Washington state law now allows residents to recycle televisions, computers, computer monitors and laptops ... get this ... for free. With the rate newer technology renders new technology obsolete, we’ve become a generation of electronic wasters. It wasn’t intentional; it just happened.

While most folks tried to be conscious consumers (and disposers) it was a pain in the dump to try to find a corporation willing to take e-junk in the first place. It was also a pain in the pocketbook to have to pay a fee for them to take it.

The program, slugged E-Cycle, is up and running at All Shred, at 16952 Clear Creek Road in Poulsbo (Phone: (360) 620-8493). Other locations can be found by calling 1-800-RECYCLE. In addition to this long-awaited program, the Poulsbo Recycling Center also accepts the usual suspects: metal, mixed containers, mixed papers, glass, oil, antifreeze, clothes, some fluorescent tubes, batteries and appliances (All are taken free-of-charge, except appliances.)

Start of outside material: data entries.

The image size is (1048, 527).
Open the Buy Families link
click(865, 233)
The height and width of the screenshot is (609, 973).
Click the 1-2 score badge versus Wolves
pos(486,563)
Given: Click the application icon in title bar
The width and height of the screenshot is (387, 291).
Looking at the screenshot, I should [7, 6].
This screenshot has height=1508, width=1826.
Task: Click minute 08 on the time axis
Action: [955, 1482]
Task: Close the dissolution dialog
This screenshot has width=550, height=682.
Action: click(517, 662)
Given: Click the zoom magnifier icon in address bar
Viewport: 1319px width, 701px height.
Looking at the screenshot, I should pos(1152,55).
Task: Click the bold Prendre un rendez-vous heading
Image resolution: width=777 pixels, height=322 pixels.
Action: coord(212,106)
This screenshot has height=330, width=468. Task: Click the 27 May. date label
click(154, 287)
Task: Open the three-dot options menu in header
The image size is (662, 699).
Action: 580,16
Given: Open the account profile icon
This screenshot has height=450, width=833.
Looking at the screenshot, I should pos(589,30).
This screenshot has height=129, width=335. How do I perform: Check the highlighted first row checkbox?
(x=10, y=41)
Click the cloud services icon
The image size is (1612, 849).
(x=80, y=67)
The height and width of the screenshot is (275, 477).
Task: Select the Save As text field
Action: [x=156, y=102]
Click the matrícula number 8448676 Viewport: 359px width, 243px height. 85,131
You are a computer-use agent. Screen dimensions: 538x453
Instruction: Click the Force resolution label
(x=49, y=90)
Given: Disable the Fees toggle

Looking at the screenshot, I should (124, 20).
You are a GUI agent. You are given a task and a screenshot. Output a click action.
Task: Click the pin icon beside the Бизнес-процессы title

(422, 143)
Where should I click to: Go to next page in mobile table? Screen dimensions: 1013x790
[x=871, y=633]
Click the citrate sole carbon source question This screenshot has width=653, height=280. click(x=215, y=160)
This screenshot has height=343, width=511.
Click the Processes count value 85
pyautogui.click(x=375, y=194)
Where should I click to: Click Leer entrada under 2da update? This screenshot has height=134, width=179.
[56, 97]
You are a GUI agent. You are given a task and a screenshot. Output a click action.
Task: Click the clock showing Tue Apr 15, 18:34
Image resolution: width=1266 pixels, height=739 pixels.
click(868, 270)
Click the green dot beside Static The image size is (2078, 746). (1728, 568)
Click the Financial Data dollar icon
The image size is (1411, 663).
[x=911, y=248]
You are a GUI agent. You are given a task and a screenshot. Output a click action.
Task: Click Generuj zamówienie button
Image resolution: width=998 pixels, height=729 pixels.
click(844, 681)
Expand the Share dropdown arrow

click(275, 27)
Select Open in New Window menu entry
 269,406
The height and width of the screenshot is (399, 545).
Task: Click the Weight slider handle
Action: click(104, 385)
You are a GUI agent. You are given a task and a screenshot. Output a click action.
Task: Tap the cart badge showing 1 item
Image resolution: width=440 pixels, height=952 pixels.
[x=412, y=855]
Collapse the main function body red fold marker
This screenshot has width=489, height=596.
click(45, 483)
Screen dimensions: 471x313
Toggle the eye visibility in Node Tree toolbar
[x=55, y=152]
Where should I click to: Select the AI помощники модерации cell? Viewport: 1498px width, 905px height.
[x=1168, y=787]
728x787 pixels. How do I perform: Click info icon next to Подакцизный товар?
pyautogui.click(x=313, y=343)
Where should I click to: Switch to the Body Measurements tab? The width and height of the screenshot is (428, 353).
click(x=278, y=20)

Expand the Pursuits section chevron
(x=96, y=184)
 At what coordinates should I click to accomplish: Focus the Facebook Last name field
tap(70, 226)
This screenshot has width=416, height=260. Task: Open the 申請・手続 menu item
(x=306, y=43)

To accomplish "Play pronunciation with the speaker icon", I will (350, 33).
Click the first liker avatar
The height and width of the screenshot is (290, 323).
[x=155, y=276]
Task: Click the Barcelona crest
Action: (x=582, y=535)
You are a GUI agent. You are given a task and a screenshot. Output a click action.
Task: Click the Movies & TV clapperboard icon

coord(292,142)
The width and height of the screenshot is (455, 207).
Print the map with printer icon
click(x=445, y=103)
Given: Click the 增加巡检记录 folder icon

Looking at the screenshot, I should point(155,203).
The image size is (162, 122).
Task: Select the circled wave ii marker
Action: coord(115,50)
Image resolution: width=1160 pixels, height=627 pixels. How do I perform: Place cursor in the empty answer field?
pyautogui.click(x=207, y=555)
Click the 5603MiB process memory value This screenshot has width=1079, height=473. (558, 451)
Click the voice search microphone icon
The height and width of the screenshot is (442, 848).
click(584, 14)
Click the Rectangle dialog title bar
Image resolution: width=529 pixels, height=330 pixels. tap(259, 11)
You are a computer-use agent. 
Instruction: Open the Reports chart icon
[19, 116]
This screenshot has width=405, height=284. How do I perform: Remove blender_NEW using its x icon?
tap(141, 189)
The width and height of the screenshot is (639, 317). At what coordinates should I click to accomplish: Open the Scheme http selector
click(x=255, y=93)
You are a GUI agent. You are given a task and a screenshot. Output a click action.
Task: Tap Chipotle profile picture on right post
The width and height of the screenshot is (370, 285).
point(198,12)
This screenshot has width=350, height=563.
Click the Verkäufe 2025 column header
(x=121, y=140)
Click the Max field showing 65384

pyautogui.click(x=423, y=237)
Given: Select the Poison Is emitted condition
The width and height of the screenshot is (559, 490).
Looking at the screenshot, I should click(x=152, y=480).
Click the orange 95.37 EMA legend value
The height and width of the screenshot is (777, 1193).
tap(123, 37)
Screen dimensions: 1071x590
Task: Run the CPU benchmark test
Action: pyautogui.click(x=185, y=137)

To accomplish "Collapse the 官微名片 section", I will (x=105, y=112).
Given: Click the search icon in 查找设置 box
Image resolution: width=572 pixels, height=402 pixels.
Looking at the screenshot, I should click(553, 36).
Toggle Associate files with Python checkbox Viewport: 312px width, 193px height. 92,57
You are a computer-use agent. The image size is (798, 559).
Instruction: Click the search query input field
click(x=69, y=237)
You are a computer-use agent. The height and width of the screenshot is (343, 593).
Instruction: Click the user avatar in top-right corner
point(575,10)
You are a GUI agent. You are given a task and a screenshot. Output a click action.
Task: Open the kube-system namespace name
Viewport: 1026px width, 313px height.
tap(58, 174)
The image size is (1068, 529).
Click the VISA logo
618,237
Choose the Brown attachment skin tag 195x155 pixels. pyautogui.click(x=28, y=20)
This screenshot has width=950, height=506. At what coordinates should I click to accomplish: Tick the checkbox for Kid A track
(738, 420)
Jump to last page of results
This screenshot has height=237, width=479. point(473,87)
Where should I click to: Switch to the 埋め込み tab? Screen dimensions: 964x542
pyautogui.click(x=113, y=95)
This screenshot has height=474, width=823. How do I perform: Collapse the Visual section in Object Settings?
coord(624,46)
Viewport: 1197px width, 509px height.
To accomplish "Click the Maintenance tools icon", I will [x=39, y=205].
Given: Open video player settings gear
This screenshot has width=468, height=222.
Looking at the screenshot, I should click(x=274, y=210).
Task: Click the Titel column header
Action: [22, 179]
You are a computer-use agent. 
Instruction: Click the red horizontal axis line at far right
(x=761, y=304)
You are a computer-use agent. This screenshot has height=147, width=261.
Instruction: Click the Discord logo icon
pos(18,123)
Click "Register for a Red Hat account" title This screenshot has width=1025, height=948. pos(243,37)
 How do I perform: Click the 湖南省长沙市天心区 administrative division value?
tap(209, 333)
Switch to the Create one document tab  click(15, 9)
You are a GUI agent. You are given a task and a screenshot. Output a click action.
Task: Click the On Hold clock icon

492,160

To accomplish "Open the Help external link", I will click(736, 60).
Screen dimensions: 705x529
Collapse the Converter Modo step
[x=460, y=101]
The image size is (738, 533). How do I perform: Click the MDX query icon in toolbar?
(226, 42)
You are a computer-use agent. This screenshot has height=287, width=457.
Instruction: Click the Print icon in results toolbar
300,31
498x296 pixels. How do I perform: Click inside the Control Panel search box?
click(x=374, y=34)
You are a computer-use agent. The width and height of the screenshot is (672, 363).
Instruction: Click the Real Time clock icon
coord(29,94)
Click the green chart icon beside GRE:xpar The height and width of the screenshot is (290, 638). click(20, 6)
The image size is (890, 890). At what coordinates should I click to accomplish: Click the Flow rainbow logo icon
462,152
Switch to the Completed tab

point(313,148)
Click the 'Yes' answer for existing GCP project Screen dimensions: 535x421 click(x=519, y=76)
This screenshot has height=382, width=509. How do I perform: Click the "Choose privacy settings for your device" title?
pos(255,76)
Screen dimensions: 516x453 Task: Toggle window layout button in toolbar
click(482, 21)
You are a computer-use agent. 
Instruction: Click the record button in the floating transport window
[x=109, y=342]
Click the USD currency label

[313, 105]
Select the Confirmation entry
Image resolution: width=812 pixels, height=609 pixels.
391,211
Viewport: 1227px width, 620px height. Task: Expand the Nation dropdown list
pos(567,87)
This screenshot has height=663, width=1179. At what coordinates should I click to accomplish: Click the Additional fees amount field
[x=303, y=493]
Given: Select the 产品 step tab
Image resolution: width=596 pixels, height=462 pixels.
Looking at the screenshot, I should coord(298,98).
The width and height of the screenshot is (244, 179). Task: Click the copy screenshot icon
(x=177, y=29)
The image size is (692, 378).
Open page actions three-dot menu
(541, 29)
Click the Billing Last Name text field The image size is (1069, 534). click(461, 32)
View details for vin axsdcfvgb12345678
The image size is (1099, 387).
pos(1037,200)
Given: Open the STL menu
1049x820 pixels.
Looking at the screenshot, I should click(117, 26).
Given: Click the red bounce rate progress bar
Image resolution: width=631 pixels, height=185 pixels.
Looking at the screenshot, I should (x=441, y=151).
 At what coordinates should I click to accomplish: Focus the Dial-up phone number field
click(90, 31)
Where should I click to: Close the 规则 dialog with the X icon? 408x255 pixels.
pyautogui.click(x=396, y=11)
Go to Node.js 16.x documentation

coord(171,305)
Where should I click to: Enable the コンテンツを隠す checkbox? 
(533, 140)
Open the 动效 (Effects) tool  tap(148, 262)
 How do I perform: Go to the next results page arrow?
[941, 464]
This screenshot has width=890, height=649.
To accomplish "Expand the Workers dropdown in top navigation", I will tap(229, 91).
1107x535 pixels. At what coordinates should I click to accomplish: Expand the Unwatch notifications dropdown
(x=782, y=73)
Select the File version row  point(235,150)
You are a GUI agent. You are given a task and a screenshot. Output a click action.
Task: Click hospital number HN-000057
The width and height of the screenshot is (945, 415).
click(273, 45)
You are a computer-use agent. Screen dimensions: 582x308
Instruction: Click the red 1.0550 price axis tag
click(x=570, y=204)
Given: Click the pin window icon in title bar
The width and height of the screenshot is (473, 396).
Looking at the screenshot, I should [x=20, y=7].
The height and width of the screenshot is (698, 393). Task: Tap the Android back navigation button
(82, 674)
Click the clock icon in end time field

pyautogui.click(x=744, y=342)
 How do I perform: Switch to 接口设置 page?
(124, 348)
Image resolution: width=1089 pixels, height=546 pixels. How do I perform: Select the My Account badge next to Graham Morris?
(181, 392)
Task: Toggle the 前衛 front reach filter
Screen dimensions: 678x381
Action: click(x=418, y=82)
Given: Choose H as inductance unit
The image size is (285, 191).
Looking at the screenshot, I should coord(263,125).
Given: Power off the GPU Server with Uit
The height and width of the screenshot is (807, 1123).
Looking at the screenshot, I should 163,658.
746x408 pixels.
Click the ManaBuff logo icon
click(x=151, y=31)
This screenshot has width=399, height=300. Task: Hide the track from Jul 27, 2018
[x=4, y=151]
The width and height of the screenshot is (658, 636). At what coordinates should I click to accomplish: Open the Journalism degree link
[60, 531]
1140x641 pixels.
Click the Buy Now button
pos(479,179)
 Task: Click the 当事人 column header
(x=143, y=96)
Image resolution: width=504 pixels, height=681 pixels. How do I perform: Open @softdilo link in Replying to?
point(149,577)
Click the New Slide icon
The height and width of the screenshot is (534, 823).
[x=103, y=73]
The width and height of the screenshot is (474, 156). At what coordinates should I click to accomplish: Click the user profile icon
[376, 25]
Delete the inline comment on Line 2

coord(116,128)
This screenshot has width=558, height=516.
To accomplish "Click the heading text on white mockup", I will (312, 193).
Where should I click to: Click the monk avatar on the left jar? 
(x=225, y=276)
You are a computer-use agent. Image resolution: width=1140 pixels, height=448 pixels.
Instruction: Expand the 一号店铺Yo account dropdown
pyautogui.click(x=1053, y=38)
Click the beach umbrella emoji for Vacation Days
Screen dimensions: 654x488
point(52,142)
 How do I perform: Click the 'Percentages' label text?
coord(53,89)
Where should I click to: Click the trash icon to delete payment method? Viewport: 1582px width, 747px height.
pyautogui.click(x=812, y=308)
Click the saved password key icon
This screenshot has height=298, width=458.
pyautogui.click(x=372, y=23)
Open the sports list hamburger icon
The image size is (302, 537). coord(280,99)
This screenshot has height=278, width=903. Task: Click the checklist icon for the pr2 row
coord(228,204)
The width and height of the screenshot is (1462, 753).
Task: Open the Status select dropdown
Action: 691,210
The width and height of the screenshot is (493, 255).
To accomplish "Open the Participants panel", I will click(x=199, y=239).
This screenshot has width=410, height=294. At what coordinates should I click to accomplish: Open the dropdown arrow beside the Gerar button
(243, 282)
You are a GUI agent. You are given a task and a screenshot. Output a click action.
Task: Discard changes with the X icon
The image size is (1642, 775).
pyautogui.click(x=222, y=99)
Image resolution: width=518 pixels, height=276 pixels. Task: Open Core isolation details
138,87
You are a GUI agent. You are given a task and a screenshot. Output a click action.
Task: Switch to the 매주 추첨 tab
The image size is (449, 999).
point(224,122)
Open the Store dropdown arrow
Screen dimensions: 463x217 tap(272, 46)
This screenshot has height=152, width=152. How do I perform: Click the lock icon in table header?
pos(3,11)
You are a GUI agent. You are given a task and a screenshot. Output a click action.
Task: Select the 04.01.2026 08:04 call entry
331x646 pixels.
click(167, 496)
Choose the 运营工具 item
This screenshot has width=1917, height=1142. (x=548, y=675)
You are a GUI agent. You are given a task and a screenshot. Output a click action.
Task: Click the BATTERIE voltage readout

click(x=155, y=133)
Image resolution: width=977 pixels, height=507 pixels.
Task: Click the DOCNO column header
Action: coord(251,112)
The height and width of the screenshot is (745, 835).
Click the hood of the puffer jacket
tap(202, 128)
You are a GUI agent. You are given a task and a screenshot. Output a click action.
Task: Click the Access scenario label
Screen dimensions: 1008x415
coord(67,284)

Bearing in mind a few rules Kitsap County Solid Waste senior program manager Pat Campbell passed along to Staff Writer Jennifer Morris can also help the process:

• Not all plastic containers with the three-arrowed triangle are acceptable; as a rule, bottles, jugs and dairy tubs are OK.

• Make sure container items are rinsed out and lids are thrown away. Labels don’t need to be removed.

• Grocery bags aren’t to be included among recyclables; instead, some grocery stores will recycle the bags, which are also good to save and reuse at home.